Il governo italiano ha presentato pure un disegno di legge, all’esame del Parlamento. E il ministero del Lavoro costituirà un «Osservatorio sull’intelligenza artificiale». Poi, se ci sarà necessità di intervenire con nuove regole, sarà fatto anche quello, ha detto Calderone a Cagliari, ripetendo come un mantra la necessità di un «approccio umanocentrico» all’Ai.
Poco intelligenti Al di là degli annunci e delle formule vuote da G7, però, la verità è che in Italia quasi nessuno sa cosa siano davvero l’Ai, il machine learning, le reti neurali, il Natural Language Processing ecc. Solo il 45,8 per cento degli italiani possiede a malapena le competenze digitali di base. Secondo Confartigianato, sul mercato mancano trecentosessantaduemila specialisti capaci di gestire l’intelligenza artificiale. Tra le piccole e medie imprese italiane solo il 18 per cento ha all’attivo – almeno al livello di sperimentazione – un progetto di intelligenza artificiale. Numeri piccolissimi anche nella pubblica amministrazione. I più attivi sembrerebbero gli studi professionali, il 70 per cento dei quali avrebbe avviato iniziative per implementare l’Ai.

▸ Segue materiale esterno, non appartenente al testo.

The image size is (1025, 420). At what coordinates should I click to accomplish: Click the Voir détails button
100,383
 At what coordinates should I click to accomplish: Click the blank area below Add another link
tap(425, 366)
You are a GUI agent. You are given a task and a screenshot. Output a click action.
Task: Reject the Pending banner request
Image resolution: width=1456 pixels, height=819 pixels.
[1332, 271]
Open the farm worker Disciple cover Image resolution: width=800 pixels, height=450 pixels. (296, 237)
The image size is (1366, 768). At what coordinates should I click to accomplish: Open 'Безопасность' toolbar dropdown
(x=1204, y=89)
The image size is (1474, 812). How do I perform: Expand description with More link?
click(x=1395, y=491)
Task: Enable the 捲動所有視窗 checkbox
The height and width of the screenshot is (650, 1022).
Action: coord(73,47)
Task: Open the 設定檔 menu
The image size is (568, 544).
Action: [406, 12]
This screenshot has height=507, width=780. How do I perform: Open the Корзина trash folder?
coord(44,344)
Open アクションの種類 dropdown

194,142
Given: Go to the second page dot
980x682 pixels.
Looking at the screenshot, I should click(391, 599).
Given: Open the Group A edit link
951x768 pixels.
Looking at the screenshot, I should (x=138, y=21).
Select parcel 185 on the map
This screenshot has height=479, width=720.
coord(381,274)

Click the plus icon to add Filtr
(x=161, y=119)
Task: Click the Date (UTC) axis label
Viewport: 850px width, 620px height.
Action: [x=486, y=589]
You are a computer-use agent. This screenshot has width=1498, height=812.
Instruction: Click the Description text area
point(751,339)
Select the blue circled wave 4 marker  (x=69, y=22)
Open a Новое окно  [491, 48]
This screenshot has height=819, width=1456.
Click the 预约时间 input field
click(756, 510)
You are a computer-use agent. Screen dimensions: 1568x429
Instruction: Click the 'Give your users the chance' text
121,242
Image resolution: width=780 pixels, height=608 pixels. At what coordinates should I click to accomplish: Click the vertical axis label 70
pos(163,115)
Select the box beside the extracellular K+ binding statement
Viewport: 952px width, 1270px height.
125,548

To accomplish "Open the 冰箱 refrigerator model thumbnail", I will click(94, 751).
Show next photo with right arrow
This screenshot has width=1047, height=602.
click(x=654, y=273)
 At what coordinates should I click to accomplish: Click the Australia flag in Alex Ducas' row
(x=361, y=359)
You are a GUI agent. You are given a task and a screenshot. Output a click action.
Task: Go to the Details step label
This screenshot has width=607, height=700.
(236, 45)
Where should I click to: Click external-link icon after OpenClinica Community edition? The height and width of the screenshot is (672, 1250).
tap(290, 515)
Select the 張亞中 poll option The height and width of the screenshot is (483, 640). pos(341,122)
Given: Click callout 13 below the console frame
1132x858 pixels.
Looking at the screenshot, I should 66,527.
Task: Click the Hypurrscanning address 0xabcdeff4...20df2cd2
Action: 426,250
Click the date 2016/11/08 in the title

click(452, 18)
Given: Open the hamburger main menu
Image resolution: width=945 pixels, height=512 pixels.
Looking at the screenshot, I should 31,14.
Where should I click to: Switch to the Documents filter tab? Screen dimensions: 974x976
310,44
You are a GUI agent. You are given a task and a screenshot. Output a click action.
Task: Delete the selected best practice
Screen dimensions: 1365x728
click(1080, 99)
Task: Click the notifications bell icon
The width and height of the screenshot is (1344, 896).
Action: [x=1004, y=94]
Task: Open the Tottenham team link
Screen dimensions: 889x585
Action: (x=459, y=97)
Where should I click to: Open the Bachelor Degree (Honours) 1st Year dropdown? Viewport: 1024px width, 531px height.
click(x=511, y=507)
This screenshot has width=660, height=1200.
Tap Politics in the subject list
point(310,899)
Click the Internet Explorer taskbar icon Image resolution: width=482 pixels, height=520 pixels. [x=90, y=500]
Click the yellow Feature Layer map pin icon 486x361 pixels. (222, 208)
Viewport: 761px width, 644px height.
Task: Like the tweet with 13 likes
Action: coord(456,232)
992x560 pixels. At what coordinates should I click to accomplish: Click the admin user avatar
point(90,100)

Gli esposti E forse non è un caso, visto che l’Ai è connessa con le abilità cognitive. E le occupazioni più «esposte», anche in termini positivi, sono proprio quelle dove è maggiore il loro utilizzo.
Lo ha dimostrato un gruppo di ricercatori ed economisti italiani, che si è concentrato sulle capacità umane utilizzate nelle varie professioni, per stabilire il grado di esposizione all’Ai. Ad esempio, per fare l’avvocato è necessario saper «ordinare le informazioni». E poiché l’Ai è in grado di interagire in misura elevata con questa abilità, un avvocato viene considerato molto esposto. Il che non implica la sostituzione di un legale con la tecnologia, ma una «interrelazione», che può tradursi anche in vantaggi in termini di maggiore produttività.
D’altronde, secondo l’“Artificial Intelligence Index Report 2024” dell’Università di Stanford, l’intelligenza artificiale ha già superato le prestazioni umane in molte abilità, dalla comprensione testuale di base alla classificazione delle immagini. Liberandoci quindi da attività routinarie e noiose, facendoci risparmiare tempo e fatica e rendendo il lavoro intellettivo di maggiore qualità.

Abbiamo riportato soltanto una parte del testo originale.